───── TEXTO SELECCIONADO
Por Luigi Picollo, socio del Club de Ejecutivos.
Paraguay es muy atractivo cuando un extranjero analiza desde afuera la baja carga tributaria nominal, los bajos encargos sociales sobre el costo salarial, la no existencia de poderosos sindicatos de trabajadores privados. Y también que, al ser un mercado pequeño, requiere de un menor monto de inversión para participar de un rubro deseable. Además, la estabilidad monetaria, el buen desempeño de la macroeconomía, las leyes convenientes que promueven la inversión, el impuesto a la renta personal solo sobre renta nacional, etc. Parece realmente un país de maravillas. Más aún cuando está insertado en América Latina, un barrio donde cada vez más varios países se convierten en infiernos fiscales por contar con gobiernos altamente endeudados. Comparativamente… nunca fuimos tan atractivos.
Nos repetimos que tenemos que vender más Paraguay, que nos tienen que conocer más, siendo que hasta antes del Covid manteníamos los hoteles llenos de inversionistas en busca de oportunidades. Pero la verdad es que muy pocas inversiones se concretan, continuamos con muy bajos niveles de inversión directa extranjera comparado con el vecindario. Así como vienen a visitarnos, se van sin regresar. Cada vez es más obvio que nuestro éxito ya no pasa por el fomento de “vendernos más”, sino por el hecho de concretar la inversión, de asegurar la venta. Un fenómeno muy difícil de entender.
──────────
───── EXTRACTO DE DATOS
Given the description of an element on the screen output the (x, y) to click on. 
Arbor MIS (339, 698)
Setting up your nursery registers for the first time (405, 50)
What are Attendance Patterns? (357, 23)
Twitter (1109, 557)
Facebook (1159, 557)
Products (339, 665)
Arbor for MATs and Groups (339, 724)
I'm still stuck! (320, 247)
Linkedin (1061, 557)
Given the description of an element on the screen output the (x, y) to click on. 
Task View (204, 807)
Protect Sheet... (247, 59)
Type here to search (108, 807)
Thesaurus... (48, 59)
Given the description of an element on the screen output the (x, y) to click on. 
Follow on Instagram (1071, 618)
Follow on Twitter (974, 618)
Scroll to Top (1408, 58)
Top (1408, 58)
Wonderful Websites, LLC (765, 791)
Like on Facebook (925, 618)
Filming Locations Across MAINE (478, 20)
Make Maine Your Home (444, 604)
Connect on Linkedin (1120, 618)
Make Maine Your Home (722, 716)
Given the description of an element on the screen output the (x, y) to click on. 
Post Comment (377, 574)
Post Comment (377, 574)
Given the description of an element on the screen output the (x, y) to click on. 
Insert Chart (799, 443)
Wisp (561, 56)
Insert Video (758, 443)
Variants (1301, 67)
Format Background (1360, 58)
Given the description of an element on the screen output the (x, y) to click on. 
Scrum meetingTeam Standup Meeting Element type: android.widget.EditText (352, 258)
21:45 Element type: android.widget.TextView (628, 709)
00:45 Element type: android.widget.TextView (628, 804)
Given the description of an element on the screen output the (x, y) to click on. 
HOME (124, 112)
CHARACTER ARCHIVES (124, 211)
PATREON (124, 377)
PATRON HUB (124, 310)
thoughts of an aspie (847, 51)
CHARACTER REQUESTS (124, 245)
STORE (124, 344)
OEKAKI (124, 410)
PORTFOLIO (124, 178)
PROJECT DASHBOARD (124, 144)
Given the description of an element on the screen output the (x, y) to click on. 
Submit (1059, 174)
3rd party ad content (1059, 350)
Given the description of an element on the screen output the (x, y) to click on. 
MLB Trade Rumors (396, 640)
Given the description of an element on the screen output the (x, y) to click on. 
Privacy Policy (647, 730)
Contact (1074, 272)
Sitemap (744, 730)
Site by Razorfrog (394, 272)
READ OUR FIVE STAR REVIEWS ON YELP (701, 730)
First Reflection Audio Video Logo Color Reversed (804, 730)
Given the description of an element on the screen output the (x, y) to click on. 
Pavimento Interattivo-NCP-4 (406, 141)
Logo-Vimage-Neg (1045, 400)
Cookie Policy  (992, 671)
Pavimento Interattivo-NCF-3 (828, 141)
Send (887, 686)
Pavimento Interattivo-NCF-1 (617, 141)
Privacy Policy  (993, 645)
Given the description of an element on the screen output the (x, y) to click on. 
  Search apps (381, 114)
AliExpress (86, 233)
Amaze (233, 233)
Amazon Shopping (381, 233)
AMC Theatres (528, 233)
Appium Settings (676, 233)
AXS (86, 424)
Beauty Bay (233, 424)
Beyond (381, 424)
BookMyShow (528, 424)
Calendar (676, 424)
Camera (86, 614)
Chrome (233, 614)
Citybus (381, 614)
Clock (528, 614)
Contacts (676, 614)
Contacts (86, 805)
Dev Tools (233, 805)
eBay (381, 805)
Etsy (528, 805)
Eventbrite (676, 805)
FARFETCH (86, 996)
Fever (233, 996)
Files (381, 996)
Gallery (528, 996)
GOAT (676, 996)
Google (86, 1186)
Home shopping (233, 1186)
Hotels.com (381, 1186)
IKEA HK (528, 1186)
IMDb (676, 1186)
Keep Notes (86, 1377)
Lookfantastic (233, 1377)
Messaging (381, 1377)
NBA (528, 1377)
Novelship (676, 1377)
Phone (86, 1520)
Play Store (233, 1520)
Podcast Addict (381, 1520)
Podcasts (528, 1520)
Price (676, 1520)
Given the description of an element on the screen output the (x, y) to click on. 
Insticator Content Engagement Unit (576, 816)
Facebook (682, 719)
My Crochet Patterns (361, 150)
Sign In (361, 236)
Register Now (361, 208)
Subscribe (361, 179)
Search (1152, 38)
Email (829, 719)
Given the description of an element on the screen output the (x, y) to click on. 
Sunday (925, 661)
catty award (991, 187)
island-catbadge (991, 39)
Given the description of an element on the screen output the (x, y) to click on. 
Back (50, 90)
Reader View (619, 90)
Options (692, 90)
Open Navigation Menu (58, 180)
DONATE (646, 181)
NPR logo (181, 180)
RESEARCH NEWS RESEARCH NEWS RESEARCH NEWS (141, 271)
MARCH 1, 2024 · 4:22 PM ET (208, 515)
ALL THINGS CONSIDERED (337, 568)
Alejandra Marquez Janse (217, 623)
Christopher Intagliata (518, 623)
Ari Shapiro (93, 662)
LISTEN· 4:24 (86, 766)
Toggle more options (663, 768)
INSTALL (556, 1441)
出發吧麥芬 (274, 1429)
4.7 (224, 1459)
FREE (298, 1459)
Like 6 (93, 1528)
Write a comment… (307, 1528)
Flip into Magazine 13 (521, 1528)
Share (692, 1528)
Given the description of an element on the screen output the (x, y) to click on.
──────────
→ PREGUNTAS POR RESPONDER
**A)** Indica si cada afirmación coincide con el texto sobre Paraguay y cita las palabras que lo deciden: (i) el impuesto a la renta personal se aplica solo sobre la renta nacional; (ii) Paraguay tiene niveles de inversión directa extranjera más altos que los de sus vecinos; (iii) antes del Covid los hoteles estaban llenos de inversionistas.
**B)** Según el texto sobre Paraguay, ¿qué ventaja ofrece a un extranjero que el mercado sea pequeño?
Responde basándote únicamente en el texto sobre Paraguay.

→ RESPUESTAS
**A)**
(i) Sí: "el impuesto a la renta personal solo sobre renta nacional".
(ii) No: "continuamos con muy bajos niveles de inversión directa extranjera comparado con el vecindario".
(iii) Sí: "hasta antes del Covid manteníamos los hoteles llenos de inversionistas en busca de oportunidades".

**B)** Requiere un menor monto de inversión para participar en un rubro deseable.